Activity
Only an exact copy is wanted: the lines from the one holding "Instruction: Open Emily" through the last line below, minus the pictures.

Data
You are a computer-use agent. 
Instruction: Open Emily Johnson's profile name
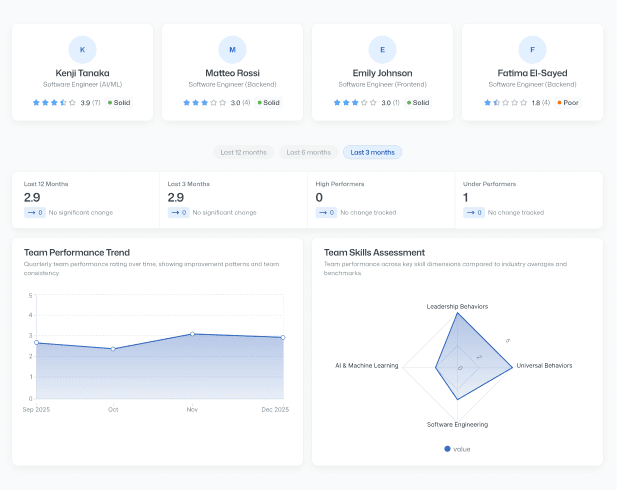382,73
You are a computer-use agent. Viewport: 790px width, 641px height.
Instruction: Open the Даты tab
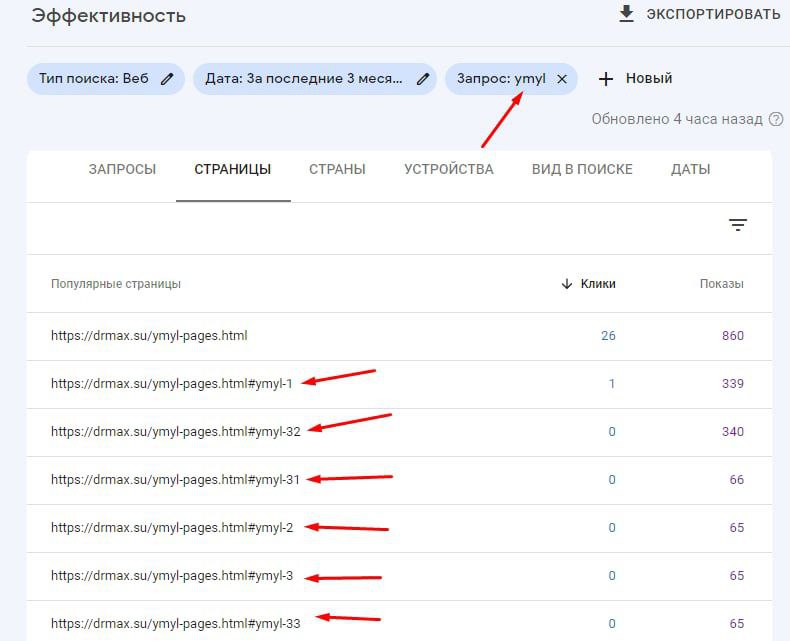tap(690, 169)
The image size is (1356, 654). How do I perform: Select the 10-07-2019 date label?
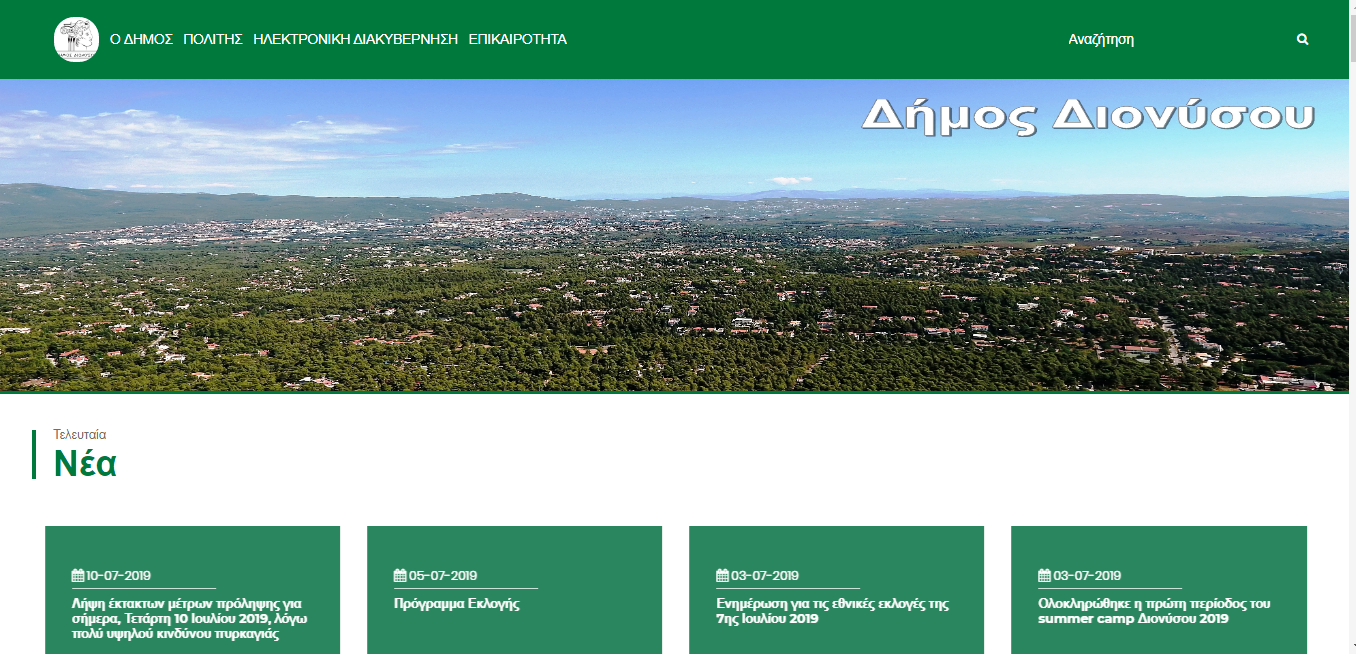point(118,575)

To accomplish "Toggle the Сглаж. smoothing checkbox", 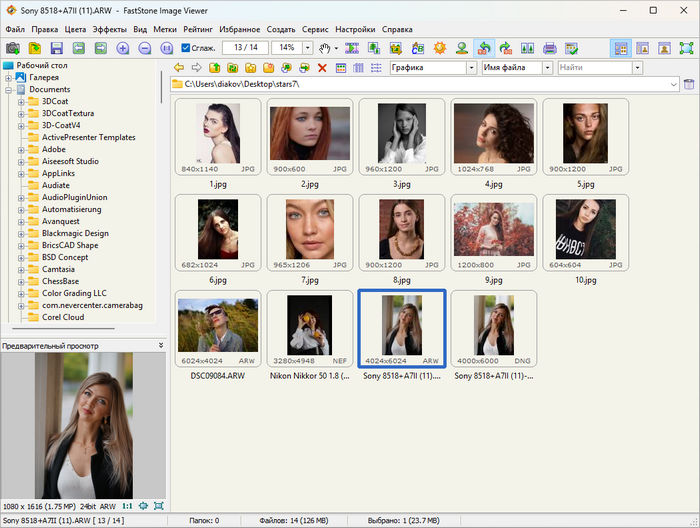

Expected answer
Instruction: Open Emily Johnson's profile name
382,73
You are a computer-use agent. Viewport: 790px width, 641px height.
Instruction: Open the Даты tab
tap(690, 169)
The image size is (1356, 654). How do I perform: Select the 10-07-2019 date label?
point(118,575)

To accomplish "Toggle the Сглаж. smoothing checkbox", 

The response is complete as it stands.